For Basquiat, found materials were never passive supports. Drawn from the streets, apartments, and urban environments that shaped his daily life, they arrived already marked by history. Rather than erase those associations, he incorporated them into his works, allowing worn surfaces, discarded materials, and unconventional formats to retain their presence. What emerged was an artistic language that moved fluidly between painting and sculpture, private space and public life.
Within the vibrant cultural landscape of 1980s New York, Basquiat developed a practice that reflected the era’s spirit of appropriation, sampling, and experimentation while remaining deeply engaged with questions of race, power, and social inequality. More than a reconsideration of his sculptural practice, Art and Objecthood illuminated how Basquiat transformed ordinary materials into carriers of personal history and collective experience.
EVERY KIND OF WIND, CALDER AND THE 21ST CENTURY
3 November 2022–28 January 2023
Curated by Kelly Taxter in collaboration with the Calder Foundation, Every Kind of Wind, Calder and the 21st Century reconsidered Calder's enduring influence through the work of a new generation of artists. Bringing together a selection of Calder’s wire sculptures and mobiles with works by Davide Balula, Danielle Brathwaite-Shirley, Libby Heaney, Jakob Kudsk Steensen, and Analisa Teachworth, the exhibition traced how Calder's radical reimagining of sculpture continues to resonate nearly a century after the invention of the mobile.
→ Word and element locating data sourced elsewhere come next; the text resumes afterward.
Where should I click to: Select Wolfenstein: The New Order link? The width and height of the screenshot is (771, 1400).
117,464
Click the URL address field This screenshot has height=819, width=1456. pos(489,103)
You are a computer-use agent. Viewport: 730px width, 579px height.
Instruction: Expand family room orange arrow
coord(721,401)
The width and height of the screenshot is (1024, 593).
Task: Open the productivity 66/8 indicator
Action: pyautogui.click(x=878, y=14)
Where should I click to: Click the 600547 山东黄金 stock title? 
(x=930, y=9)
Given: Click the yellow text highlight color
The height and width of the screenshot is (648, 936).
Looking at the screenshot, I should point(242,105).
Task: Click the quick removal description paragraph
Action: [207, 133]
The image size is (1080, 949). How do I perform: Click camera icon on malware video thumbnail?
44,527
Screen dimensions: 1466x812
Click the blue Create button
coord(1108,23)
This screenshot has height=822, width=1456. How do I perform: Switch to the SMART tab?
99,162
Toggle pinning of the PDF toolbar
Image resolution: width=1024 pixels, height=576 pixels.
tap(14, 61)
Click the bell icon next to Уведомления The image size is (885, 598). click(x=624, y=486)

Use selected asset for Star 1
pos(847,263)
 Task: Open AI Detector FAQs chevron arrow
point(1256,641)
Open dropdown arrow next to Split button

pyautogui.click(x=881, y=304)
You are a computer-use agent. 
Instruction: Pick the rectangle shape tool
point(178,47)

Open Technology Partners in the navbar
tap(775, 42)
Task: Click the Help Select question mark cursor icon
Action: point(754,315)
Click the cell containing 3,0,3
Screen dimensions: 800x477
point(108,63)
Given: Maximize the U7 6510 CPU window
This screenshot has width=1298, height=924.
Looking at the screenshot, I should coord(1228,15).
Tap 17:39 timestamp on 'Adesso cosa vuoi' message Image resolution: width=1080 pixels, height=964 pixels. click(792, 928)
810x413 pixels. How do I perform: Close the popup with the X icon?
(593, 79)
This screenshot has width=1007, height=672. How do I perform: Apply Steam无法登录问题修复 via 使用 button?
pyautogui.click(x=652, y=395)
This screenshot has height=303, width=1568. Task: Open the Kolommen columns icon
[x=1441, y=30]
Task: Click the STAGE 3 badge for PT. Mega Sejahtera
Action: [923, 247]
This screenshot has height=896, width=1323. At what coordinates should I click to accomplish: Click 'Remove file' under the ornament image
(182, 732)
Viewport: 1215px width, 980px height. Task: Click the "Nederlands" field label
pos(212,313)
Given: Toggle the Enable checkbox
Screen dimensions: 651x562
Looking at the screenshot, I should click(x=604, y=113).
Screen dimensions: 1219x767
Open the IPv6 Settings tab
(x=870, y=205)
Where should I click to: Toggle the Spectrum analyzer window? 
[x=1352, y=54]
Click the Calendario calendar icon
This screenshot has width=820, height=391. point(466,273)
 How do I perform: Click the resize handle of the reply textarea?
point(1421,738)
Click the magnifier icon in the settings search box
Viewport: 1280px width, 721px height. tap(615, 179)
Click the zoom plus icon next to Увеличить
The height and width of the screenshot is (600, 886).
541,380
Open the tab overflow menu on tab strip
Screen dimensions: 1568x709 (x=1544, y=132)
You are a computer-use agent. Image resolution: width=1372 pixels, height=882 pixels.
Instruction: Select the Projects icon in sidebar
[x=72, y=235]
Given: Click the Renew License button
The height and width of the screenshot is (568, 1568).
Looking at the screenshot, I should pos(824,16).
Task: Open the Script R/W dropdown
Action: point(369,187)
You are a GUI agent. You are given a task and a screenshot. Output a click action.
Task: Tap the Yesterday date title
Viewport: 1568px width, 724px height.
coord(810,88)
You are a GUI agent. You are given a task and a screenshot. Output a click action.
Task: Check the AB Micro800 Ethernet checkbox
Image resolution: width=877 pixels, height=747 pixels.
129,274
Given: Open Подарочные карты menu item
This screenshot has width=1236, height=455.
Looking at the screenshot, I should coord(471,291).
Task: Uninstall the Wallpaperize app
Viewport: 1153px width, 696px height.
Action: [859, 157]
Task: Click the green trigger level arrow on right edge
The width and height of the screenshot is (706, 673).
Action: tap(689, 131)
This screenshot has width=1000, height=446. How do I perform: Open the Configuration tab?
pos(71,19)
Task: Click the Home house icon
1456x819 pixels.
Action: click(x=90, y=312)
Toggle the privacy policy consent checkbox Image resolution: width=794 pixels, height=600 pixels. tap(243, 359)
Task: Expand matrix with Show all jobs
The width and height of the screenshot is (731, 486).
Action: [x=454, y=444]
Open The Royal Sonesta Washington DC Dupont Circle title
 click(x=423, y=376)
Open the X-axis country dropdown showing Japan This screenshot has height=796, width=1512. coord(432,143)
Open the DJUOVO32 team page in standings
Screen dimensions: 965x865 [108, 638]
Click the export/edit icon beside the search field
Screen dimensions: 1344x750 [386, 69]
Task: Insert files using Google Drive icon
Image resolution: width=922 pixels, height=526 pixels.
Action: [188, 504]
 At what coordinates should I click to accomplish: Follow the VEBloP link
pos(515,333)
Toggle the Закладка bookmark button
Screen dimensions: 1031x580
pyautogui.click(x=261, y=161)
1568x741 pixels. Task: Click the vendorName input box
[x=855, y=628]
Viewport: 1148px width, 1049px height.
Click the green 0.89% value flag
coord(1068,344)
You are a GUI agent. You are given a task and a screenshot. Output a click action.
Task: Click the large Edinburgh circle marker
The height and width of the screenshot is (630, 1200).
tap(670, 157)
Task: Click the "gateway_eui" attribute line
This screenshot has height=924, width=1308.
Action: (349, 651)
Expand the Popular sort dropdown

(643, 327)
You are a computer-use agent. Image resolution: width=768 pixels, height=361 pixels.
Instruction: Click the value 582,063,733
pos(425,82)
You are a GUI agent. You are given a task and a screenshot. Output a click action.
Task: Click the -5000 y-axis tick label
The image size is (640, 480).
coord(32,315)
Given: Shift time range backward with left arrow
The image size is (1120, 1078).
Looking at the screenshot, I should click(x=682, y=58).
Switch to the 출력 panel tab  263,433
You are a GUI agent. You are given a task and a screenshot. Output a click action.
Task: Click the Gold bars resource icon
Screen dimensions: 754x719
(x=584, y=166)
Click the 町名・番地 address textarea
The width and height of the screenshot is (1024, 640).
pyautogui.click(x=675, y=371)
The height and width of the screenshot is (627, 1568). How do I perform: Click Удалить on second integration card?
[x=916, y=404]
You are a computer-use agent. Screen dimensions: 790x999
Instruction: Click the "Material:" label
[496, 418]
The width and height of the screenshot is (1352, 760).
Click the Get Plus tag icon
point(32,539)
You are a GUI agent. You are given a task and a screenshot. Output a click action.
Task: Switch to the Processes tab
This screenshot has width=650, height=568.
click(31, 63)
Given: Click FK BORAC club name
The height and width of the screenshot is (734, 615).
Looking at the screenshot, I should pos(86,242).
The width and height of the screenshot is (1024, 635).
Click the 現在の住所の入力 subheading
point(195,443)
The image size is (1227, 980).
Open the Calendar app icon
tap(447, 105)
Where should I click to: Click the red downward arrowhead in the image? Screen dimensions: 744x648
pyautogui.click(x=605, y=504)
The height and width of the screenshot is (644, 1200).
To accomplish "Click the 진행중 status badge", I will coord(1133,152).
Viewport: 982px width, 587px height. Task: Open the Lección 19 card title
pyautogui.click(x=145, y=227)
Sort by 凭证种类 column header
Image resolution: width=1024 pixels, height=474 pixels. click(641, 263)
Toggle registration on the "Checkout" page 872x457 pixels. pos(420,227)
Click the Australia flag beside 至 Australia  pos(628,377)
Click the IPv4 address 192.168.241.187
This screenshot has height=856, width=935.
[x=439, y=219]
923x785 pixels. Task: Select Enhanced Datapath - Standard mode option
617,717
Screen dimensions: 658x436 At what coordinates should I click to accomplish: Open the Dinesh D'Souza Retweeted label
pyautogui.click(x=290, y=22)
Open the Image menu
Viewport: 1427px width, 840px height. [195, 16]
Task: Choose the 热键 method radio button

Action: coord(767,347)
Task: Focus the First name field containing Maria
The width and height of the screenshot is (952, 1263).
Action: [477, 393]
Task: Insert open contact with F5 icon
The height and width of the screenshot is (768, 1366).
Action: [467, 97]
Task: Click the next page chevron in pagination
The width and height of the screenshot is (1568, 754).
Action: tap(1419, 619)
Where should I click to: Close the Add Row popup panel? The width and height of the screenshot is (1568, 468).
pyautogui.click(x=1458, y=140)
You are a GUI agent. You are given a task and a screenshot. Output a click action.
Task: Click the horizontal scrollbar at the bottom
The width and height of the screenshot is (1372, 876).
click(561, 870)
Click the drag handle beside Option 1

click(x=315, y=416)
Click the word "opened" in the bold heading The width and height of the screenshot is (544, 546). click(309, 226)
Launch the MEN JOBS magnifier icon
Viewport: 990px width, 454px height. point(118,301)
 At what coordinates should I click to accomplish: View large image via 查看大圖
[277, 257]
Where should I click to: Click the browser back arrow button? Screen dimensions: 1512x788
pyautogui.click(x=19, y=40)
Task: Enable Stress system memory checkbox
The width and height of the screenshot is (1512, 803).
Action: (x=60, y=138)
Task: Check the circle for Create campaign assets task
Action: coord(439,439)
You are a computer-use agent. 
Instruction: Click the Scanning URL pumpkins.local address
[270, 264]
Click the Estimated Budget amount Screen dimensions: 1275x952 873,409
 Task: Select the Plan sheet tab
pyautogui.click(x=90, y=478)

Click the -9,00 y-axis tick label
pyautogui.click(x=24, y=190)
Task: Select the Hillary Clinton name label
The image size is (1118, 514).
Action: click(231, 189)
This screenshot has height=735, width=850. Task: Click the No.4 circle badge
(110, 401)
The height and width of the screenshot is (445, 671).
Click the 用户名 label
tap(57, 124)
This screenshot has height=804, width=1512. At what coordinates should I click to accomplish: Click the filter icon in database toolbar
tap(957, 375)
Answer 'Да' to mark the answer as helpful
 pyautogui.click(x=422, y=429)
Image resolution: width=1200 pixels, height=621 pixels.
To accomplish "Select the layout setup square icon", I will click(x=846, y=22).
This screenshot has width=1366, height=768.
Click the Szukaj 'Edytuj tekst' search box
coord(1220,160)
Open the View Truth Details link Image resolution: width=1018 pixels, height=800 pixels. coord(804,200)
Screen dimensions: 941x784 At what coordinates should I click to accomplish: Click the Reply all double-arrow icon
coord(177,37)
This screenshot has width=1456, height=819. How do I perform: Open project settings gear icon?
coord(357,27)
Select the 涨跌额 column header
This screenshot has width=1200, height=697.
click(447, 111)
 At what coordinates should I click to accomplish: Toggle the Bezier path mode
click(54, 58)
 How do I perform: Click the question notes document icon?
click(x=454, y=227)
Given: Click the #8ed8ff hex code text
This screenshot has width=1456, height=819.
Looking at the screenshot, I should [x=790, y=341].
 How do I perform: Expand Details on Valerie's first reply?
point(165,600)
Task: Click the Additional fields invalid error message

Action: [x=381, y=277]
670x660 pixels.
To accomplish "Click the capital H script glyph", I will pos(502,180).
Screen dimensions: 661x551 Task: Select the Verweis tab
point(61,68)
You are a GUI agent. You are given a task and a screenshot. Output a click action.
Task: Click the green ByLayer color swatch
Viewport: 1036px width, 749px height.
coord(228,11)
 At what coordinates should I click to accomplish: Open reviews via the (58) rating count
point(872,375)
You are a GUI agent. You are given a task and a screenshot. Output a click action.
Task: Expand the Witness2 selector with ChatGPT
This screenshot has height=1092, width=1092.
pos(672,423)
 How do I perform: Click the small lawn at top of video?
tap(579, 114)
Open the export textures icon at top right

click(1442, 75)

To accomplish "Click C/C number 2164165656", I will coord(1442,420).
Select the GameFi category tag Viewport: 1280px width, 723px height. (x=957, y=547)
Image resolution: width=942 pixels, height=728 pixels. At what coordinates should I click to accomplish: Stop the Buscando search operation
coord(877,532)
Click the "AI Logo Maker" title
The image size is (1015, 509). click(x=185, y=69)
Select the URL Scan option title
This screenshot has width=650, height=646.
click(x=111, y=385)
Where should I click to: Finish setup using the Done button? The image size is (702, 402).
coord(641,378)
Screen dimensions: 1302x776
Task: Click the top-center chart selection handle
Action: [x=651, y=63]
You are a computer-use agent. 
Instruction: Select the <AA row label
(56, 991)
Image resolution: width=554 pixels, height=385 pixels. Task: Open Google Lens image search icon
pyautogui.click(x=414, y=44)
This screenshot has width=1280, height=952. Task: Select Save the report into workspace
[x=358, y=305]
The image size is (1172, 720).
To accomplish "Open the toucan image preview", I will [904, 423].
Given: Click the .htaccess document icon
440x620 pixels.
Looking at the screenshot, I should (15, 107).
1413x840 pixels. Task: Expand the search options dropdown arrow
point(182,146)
Calder’s breakthrough was not simply to set sculpture in motion, but to embrace unpredictability as an essential part of the artwork itself. Responding to air currents, gravity, and the movement of those around them, his mobiles challenged the notion of sculpture as a fixed and self-contained object. Instead, they proposed a more open model of artistic experience — one shaped by change, interaction, and the conditions of the surrounding environment.
The contemporary artists featured in the exhibition extended these ideas into the 21st century through virtual reality, artificial intelligence, gaming, deep listening, and quantum computing. While working with vastly different technologies, they shared Calder’s interest in systems that evolve beyond the artist’s complete control. Presented together, these works revealed the continued relevance of Calder’s vision, demonstrating how art can create space for uncertainty, collaboration, and new ways of imagining our relationship to the world around us.